Stranger-Owned Life Insurance - STOLI
  
See: Life Insurance.
If someone asks if you're interested in buying a STOLI, you should not automatically assume they're pushing vodka. So not the same thing.
“STOLI” stands for “stranger-owned life insurance,” and if “stranger danger” is echoing in anyone’s ears right now, it should be. A STOLI is a life insurance policy that we buy and then turn around and instantly sell to someone that couldn’t legally buy it for themselves. STOLIs are illegal pretty much everywhere, and even in places where they’re not, they’re super-duper restricted and carefully scrutinized.
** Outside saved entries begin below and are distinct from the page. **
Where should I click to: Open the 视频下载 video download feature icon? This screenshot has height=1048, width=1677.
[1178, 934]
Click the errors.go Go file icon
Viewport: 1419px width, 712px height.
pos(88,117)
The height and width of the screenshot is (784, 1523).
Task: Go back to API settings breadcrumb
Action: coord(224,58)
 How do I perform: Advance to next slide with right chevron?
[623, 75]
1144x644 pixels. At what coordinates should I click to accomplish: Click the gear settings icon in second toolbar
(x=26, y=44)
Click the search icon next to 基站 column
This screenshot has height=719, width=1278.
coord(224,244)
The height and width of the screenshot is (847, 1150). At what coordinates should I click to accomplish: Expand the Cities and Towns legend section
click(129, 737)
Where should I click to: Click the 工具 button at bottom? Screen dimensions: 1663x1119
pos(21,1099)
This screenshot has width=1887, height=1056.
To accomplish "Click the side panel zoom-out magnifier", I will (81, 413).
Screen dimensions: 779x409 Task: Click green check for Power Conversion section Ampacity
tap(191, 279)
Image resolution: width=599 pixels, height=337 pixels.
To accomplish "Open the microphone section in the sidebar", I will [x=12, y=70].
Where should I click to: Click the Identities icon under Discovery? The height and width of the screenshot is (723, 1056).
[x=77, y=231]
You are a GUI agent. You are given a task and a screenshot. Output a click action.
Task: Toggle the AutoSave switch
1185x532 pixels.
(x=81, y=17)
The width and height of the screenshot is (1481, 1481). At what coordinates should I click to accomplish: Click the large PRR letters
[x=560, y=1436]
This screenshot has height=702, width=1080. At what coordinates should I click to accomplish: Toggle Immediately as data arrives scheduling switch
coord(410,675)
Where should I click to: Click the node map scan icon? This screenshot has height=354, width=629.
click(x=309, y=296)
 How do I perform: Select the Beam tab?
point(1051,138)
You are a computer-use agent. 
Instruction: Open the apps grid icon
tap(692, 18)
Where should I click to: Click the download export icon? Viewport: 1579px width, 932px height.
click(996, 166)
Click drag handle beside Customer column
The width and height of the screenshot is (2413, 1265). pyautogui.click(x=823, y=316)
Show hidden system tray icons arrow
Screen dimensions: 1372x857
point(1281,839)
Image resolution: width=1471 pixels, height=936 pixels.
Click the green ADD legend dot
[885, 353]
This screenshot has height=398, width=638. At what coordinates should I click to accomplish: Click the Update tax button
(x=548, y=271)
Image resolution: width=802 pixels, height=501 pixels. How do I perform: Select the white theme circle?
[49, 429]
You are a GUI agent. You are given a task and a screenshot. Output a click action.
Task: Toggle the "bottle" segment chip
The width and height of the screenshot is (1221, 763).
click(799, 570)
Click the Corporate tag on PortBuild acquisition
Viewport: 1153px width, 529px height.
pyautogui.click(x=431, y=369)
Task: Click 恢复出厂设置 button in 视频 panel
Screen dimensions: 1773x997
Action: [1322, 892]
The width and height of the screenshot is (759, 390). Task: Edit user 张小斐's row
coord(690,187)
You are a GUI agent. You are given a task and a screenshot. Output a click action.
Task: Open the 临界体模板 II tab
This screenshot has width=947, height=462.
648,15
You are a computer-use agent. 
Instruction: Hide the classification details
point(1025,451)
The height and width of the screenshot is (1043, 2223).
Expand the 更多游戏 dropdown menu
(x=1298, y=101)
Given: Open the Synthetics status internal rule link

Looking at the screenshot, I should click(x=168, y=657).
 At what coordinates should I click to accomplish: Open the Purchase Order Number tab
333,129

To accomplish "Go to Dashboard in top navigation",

A STOLI works like this: a shady individual, or, more likely, a shady group of individuals, approaches someone (let’s call her Veronica) about life insurance. They want her to buy herself a nice life insurance policy. Then they’ll pay her one big ol’ lump sum in return for the policy. She gets money now, and then when she buys the farm, the folks who purchased her policy get the payout.
Not only does this sound like the beginning of one of those true crime murder documentaries where someone gets killed for their life insurance, it’s also considered financial fraud in, like, 99.9% of cases. Why? Because of insurable interest. When we insure something, it's because we care about it and would be negatively impacted by its loss. A random stranger, or group of strangers, doesn’t have an insurable interest in another random stranger’s life. Not to be crass, but they wouldn’t care if Veronica fell off a cliff tomorrow. They’re just interested in the payout, which means that, technically, Veronica’s worthless to them until she dies. And in the eyes of most state laws, that’s just not right. Life insurance is supposed to take care of the folks who will be bereft and need help after our death, not line the pockets of some morbid strangers in an office building somewhere.